Das wäre im Sinne einer globalen Arbeitsteilung nicht so dramatisch, denn die Massenunterhaltung hat auch positive kathartische Nebenfolgen. Problematisch ist die künstliche Überdehnung durch monetäre und politische Skaleneffekte. Sie führt in den USA selbst zu einer Überkompensation der hochskalierten unternehmerischen Amoralität durch gesellschaftliche Hypermoralität, sodass ausgerechnet im «Land of the Free» politische Korrektheit und Prüderie noch stärker wüten als im moralisch übersäuerten Westeuropa.

Überhöhte Kurse

Die digitalen Netzwerkeffekte zeigen sich besonders in der Aufmerksamkeitsbewirtschaftung. Trotz aller Verzerrung bleibt aber eine positive Bilanz überall zugänglicher, immer günstigerer digitaler Dienste und Schnittstellen für potenziell unbegrenzte produktive Einsatzmöglichkeiten. Doch neben ihnen gibt es auch noch andere, gemeinhin übersehene Netzwerkeffekte – und sie sind mindestens so ambivalent. Die AAA-Konzerne mit ihrer beeindruckenden Profitabilität, ihren Cash-Reserven, ihrer globalen Durchdringung und Innovationskraft bieten durchaus unternehmerischen Wert. Dennoch scheinen ihre Kurse aus der Value-Perspektive bereits überhöht.

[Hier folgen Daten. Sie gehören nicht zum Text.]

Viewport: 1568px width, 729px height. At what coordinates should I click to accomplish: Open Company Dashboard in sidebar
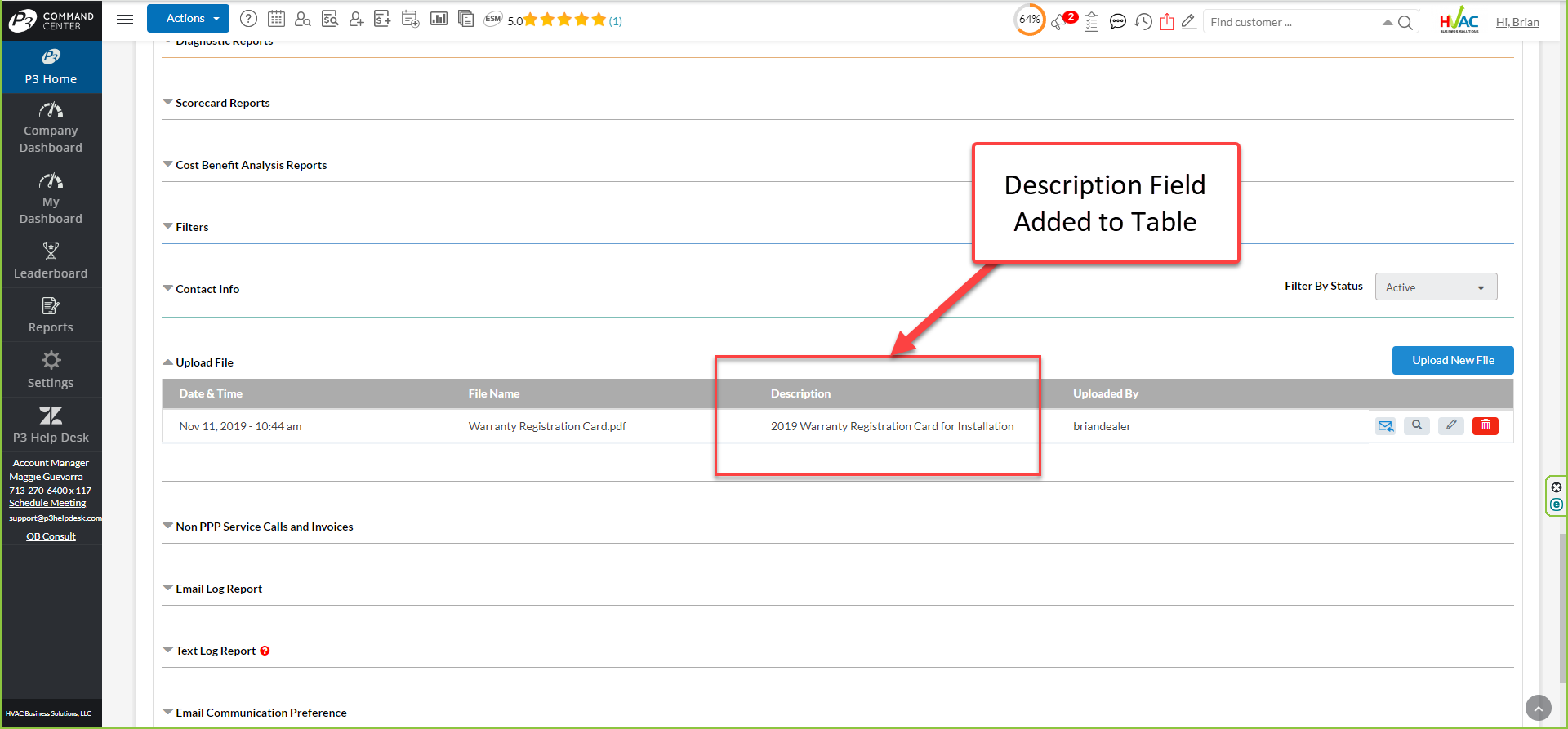(x=51, y=128)
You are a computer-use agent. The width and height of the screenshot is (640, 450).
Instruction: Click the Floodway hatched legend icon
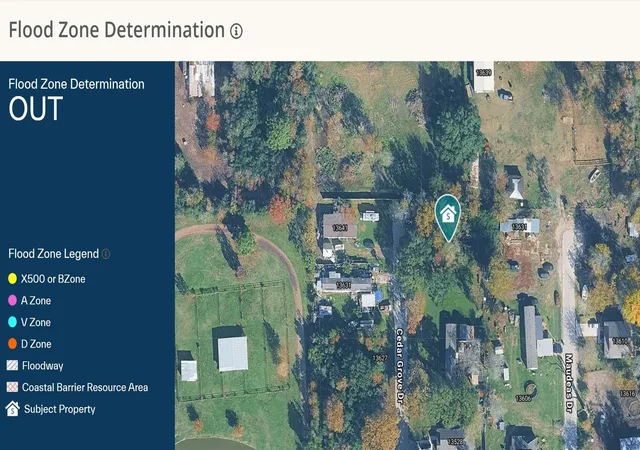pyautogui.click(x=12, y=365)
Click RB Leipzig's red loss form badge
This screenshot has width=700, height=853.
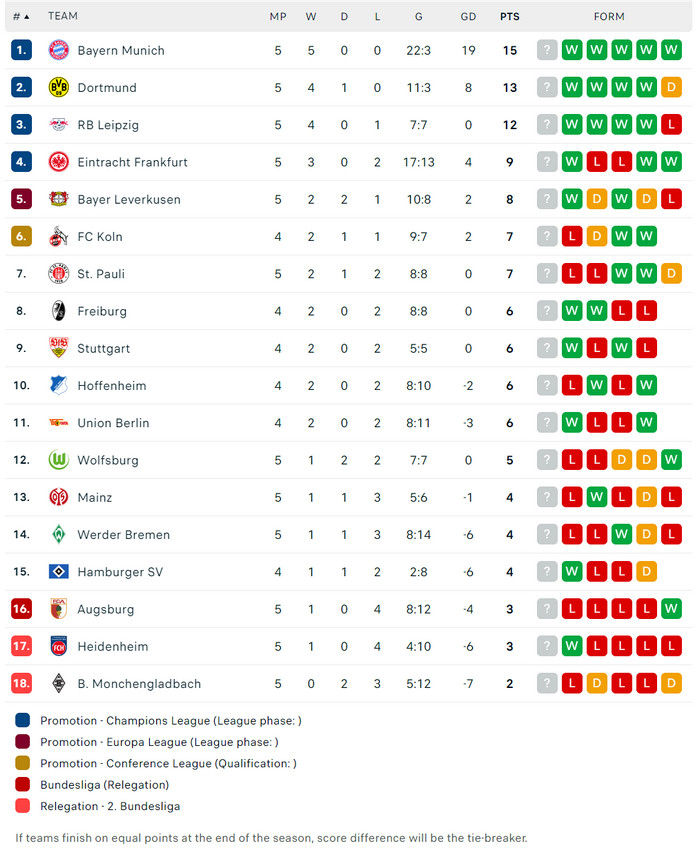(x=671, y=125)
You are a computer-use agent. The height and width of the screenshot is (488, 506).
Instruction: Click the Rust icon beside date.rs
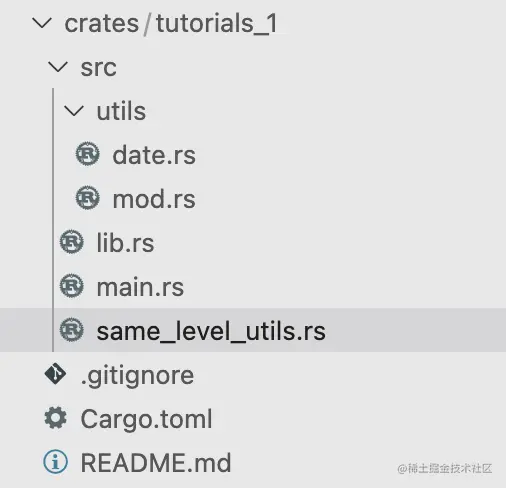(87, 154)
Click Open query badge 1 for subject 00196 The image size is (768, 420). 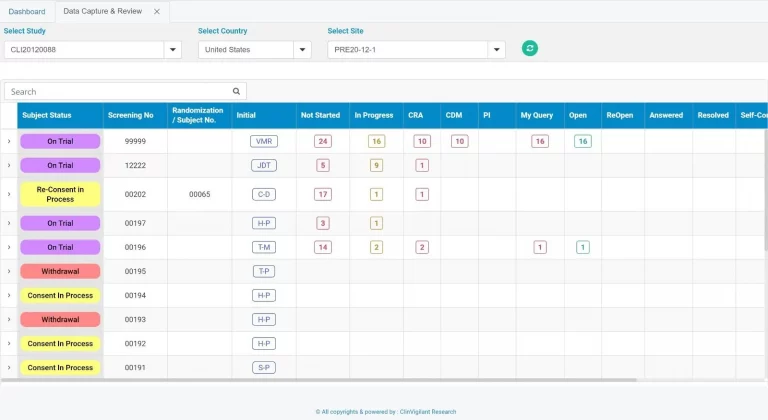point(583,247)
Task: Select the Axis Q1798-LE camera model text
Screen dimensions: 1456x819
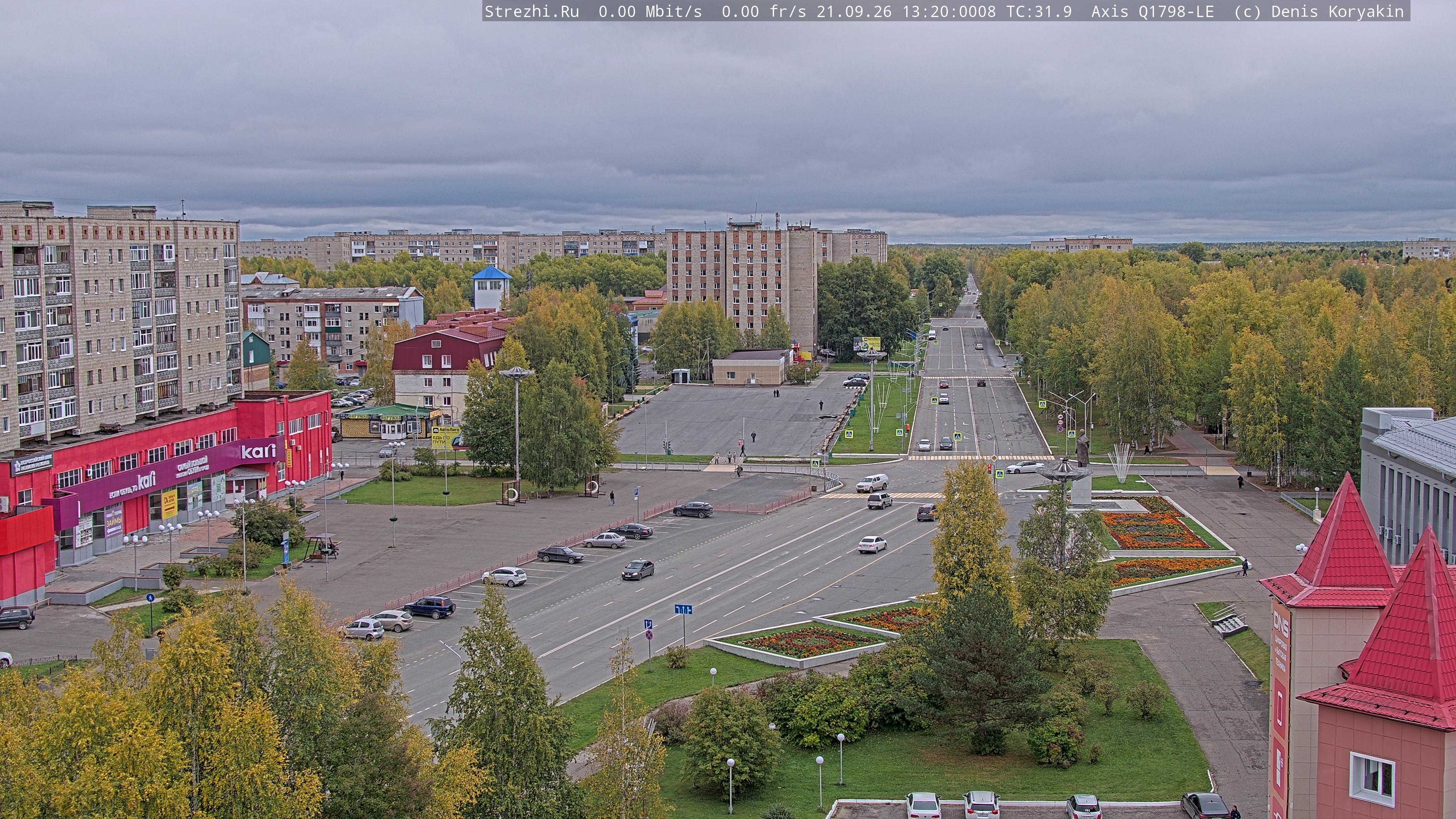Action: tap(1153, 11)
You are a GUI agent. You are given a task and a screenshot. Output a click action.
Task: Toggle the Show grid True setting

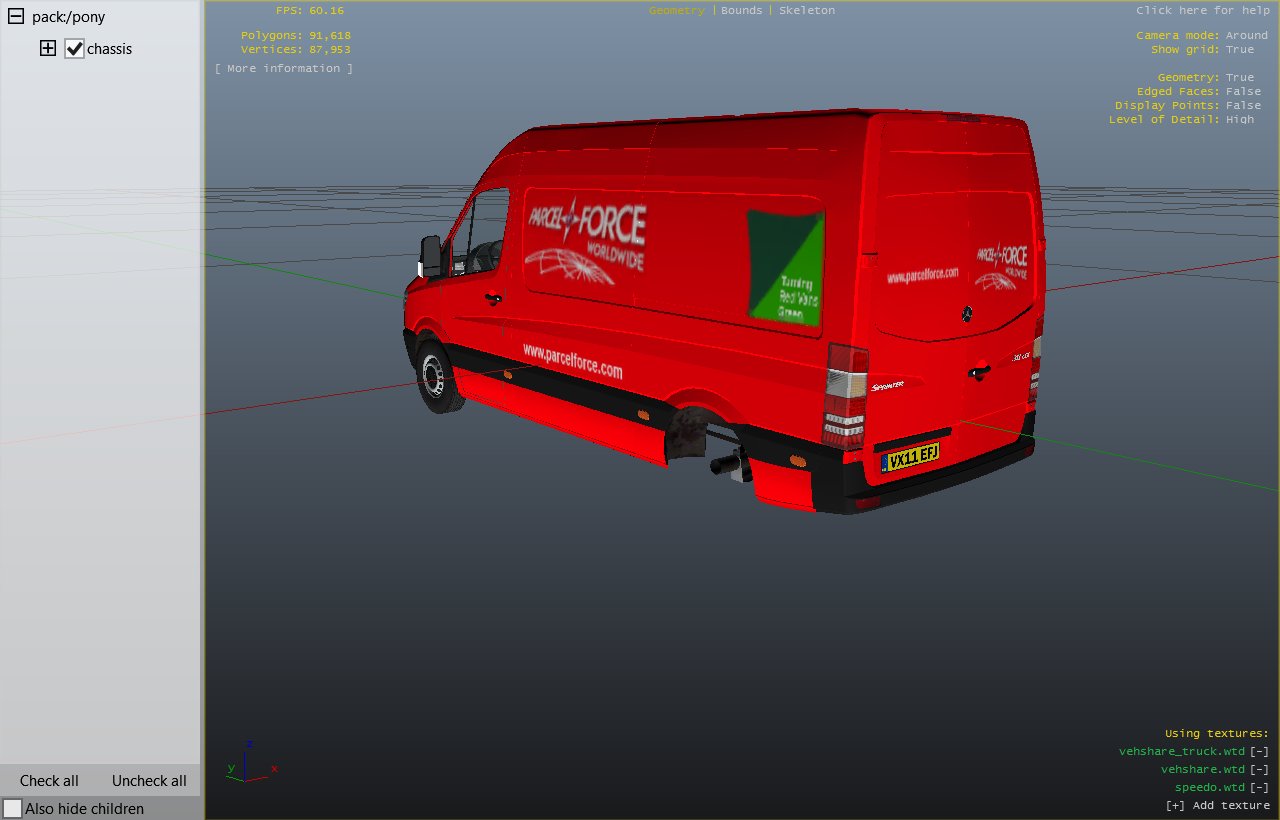tap(1239, 49)
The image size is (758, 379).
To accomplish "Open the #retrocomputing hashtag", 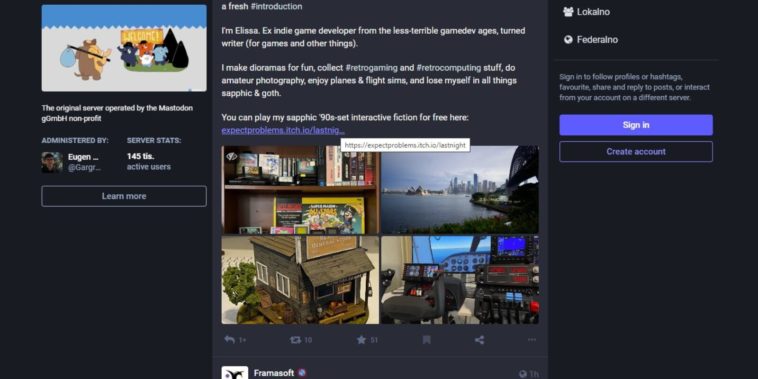I will click(448, 68).
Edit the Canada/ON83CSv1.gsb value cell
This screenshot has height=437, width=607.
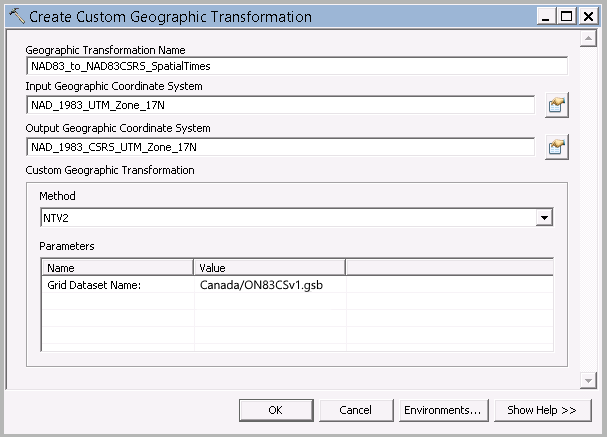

Es gibt eben auch Netzwerkeffekte der Anlage. Durch die Zunahme des passiven Investierens kommt es zur Selbstverstärkung. Die besten Titel schaffen es in die immer engeren Filterblasen der Anleger. Dann greift die sogenannte Rekognitionsheuristik: Mit ihrer globalen Markenpräsenz sind die AAA-Konzerne unübersehbar. In einer Zeit ungebremster Geldschöpfung profitieren prozyklische Aktien: Alle kaufen, was alle anderen auch kaufen. Da einzelne Titel, zu denen die Masse der Anleger konvergiert, knapper sind als die Geldmenge, steigen die Kurse.

Lukrative Papiere erreichen dann höchste Marktgängigkeit. Ab diesem Punkt dürfte man die Aktien der AAA-Konzerne nicht mehr bloss als Dividendentitel betrachten, sondern müsste sie zunehmend als Geldalternative sehen. Dann könnte die global präsente Marke das Geldattribut «Kopf» verdrängen, das Symbol des dominantesten Netzwerks zur vermeintlichen Deckung der «Zahl» auf der Rückseite. Die Konsequenz zeigt das SNB-Portfolio – die Netzwerkassets als Goldersatz. Da könnte man den Franken gleich durch ein Apple-, Amazon-, Alphabet-Geld ersetzen.